In the end, my washing machine was fixed, and it was free. But once again, I found myself having to get it taken care of myself. Yes, the sales guy at Home Depot was trying to help but ultimately he was useless. He called GE a few times, and said they would take care of me, but he never bothered to either give me the extension of a GE customer service rep or a case number. All he could give me was a name. So in the end, after calling GE multiple times, I finally just said "Screw this" and pleaded my case to the next representative I got. She agreed to help me and we had a service guy out on Thursday and he fixed the washer for free. So Linzy, call rep from GE, thanks for helping me out!

I've known for quite sometime, that my inability to ask for help is one of my bigger character flaws. I recently confessed to a friend of mine how I find it hard to have faith in other people. I think that might be part of why I find myself drawn to friendships with people with strong religious convictions. A small part of me likes to think they are more honest or trust worthy. Sadly, even that is a form of profiling.

The overarching problem is that my pessimistic personality spills over into my view of what might motivate other people.
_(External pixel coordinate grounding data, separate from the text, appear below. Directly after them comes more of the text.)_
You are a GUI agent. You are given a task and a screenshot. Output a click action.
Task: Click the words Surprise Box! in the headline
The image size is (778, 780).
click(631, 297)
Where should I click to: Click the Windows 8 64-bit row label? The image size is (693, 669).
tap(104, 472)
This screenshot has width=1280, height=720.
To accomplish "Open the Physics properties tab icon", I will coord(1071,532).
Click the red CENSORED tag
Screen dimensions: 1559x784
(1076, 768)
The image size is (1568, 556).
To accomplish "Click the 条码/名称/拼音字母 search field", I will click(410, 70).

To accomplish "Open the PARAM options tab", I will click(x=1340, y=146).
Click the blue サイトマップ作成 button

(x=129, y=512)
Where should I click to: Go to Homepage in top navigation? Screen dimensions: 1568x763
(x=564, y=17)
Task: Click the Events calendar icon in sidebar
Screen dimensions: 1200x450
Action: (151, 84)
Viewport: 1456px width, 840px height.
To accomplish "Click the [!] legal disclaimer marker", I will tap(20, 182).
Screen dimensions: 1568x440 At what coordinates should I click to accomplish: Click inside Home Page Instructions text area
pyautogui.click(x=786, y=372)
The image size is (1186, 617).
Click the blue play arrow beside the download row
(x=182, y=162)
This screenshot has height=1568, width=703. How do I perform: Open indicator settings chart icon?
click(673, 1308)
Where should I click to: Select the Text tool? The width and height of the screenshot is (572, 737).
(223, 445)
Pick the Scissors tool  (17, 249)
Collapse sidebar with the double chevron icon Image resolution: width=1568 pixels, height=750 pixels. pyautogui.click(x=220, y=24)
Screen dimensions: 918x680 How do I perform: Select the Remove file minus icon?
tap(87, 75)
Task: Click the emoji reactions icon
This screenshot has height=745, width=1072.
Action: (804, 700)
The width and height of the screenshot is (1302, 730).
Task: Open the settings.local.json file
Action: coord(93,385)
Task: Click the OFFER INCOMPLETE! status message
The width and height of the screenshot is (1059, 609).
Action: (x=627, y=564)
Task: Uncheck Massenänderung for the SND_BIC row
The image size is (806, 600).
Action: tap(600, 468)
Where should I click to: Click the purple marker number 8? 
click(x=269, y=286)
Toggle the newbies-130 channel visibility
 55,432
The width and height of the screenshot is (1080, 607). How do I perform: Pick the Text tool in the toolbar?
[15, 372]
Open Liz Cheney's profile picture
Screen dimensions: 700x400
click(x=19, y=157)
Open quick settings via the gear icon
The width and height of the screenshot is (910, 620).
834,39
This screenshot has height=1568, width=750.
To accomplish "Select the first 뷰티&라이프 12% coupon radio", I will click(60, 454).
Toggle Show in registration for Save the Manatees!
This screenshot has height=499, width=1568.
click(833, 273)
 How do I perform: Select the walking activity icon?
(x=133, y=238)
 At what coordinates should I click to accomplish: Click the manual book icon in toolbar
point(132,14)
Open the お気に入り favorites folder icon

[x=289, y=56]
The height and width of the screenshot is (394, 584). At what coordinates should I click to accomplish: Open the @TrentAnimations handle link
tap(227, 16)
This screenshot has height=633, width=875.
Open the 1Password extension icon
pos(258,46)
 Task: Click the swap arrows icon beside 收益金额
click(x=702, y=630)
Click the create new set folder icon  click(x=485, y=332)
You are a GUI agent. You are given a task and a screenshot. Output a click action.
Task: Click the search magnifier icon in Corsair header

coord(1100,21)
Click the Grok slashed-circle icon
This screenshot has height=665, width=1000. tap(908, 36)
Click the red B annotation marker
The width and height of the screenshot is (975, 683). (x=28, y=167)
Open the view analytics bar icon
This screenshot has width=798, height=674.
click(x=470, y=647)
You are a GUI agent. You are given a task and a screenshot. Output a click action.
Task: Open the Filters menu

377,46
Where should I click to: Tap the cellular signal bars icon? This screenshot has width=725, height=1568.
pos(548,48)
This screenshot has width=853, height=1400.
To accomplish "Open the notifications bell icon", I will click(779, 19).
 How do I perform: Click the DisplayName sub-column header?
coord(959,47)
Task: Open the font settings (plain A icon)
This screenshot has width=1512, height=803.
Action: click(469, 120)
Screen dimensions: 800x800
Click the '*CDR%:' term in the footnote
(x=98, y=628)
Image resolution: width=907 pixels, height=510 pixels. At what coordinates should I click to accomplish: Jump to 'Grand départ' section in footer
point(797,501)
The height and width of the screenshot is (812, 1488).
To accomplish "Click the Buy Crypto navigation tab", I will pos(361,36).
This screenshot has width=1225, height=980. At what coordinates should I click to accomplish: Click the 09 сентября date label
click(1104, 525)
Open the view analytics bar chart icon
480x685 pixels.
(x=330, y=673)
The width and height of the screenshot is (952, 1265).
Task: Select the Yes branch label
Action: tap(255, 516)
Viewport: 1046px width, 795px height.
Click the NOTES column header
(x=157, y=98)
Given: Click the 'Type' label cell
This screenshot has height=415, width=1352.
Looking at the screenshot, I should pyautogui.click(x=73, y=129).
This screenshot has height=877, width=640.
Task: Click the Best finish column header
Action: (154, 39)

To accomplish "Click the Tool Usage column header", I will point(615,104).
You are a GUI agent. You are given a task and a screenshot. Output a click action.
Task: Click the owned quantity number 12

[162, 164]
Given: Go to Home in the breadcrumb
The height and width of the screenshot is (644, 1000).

I operate under this assumption that most people only either care about themselves, only do things motivated in self interest, and if push came to shove, will always look out for their own self interests first.

A lot of my decisions are based on the assumption that I have no one to rely on but myself. It's sorta like social security. In my mind, it doesn't even exist. I assume that when I retire, the only money I'll have to pay for the rest of my life will be the money that I earned and saved. That might be an extreme example, but it illustrates my point.

The reason I consider this such a character flaw, is not so much the "no one would ever help me if I needed it" attitude that I have, but more so, the indirect side effect of not being able to rely on other people. It also means it's very hard to look to others for help in other areas such as emotional or yes, maybe even spiritual support. (and before you get too excited, I'm refering more to the "values and meanings by which people live" type of spirituality, not religion per-say)

I also assume that eventually I'm going to have to ask for help. At some point in my life, I'll need support of one kind or another. And maybe by then I'll get past my inability to rely on others for good. In the meantime, I'll keep hanging up on random people that call my house because I just assume they want something from me. I'm sure someday I'll hang up on someone calling to tell me I just won a million dollars.

2 comments:

M Hastings said...

I also hate asking for help. I'm even bad at accepting it when it's offered.

But having two kids under 2 years old changed that all pretty fast for me. Now I still don't like it, but I accept it when I really need it.

Davie said...

I can dig it. Good post, decent blog.